— START Text provided —
Nighthawking Following my note about this term last time, Michael Lean points out that it appears in some of Jonathan Gash’s books about the antique dealer Lovejoy, published in the early 80s. I was puzzled how it might have got from US to British English. Richard Hallas told me, “People in the UK are very familiar with the word nighthawk thanks to the long-running Resistance sitcom ’Allo ’Allo, as it was the codename café owner Rene Artois used when radioing London. Quite why that bird was chosen as a codename by the writers of the sitcom is another question.”
Altermodernism Monica Sandor e-mailed from Belgium to say that this new art term — discussed last time — almost certainly echoes another French term, altermondialisme, meaning an alternative form of globalisation that isn’t driven by big business at the expense of the poor and disenfranchised (a term without a good English equivalent, since antiglobalisation lacks the nuances of the French word). She notes, “Since the definitions of altermodernism you cite refer to the global, rootless nature of this art, I am sure that the allusion to altermondialisme is deliberate, but probably lost on an English audience.”
Crooked, not straight, askew.
This colloquial expression dates from eighteenth-century Scots and is now mainly to be found in Britain and the Commonwealth.
You’ll think you’ve tumbled into a Vermeer with your first glimpse of a skinny townhouse so skew-whiff that it’s probably only standing by dint of being supported on either side by equally historic homes.
The Scotsman, 20 December 2008.
The off-centredness is often figurative. One writer described a pop song as having “skew-whiff charms”; others variously criticised a skew-whiff shortlist, referred to a poem’s skew-whiff irony, and shuddered at fashion’s “skew-whiff combos like puce and purple”.
The first part of the word will cause no difficulties, since it is almost certainly from askew. The second element, I am assured by those who know (though most dictionaries dodge the issue), is the same word as that meaning a light puff of air, suggesting that the thing in question has been blown off course.
North Americans may know the closely related skewgee. Here, the second part is from the Scots agee (or ajee), created from a call to a horse to move to one side.
— END Text provided —
- Request A -
From the word column, extract the stretch from "Altermodernism Monica Sandor" through "and the Commonwealth.".
- Request B -
List the things that the word column describes in a figurative sense as skew-whiff.
The records below were taken from a different source than the word column.
— START Record set —
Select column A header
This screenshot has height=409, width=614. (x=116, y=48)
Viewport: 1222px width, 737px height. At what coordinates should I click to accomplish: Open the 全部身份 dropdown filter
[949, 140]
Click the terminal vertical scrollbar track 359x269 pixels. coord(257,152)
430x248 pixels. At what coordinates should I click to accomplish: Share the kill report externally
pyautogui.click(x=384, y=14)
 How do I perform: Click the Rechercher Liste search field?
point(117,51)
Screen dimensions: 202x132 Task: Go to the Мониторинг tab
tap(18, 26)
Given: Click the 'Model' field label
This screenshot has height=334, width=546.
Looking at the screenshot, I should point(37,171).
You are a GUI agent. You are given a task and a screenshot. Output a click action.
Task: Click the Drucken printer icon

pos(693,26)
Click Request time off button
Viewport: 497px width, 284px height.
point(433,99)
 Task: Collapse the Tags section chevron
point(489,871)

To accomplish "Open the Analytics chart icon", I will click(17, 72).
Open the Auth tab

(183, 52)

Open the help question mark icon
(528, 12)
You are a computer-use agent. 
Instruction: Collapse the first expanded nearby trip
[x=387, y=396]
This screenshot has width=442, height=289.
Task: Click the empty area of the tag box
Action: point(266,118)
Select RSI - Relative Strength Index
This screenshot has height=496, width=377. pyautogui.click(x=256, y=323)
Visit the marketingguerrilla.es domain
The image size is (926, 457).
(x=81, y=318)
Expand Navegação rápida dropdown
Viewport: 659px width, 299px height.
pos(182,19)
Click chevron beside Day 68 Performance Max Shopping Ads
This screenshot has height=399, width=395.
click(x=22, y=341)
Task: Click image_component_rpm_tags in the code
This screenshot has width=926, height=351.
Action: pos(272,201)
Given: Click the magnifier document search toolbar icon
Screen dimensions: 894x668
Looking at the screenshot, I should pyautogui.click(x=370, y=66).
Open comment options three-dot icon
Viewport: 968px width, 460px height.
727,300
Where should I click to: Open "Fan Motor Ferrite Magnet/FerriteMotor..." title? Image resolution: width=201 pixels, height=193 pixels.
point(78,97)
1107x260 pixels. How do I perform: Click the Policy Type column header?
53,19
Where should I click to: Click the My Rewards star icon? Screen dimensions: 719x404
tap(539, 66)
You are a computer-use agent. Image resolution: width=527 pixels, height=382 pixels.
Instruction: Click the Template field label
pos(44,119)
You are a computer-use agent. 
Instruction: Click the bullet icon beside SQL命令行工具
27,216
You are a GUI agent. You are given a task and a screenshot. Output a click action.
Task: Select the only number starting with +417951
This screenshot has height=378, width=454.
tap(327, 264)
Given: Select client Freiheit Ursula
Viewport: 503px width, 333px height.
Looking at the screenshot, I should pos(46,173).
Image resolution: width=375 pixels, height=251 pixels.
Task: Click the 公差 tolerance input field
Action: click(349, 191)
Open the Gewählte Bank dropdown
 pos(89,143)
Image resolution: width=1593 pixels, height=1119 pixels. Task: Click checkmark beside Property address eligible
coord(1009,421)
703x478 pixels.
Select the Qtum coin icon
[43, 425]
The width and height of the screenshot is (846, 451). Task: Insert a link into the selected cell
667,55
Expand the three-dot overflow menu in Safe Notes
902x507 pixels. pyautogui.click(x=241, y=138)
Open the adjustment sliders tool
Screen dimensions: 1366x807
— END Record set —
- Task output A -
Altermodernism Monica Sandor e-mailed from Belgium to say that this new art term — discussed last time — almost certainly echoes another French term, altermondialisme, meaning an alternative form of globalisation that isn’t driven by big business at the expense of the poor and disenfranchised (a term without a good English equivalent, since antiglobalisation lacks the nuances of the French word). She notes, “Since the definitions of altermodernism you cite refer to the global, rootless nature of this art, I am sure that the allusion to altermondialisme is deliberate, but probably lost on an English audience.”
Crooked, not straight, askew.
This colloquial expression dates from eighteenth-century Scots and is now mainly to be found in Britain and the Commonwealth.

- Task output B -
- A pop song's charms
- A shortlist
- A poem's irony
- Fashion's combos like puce and purple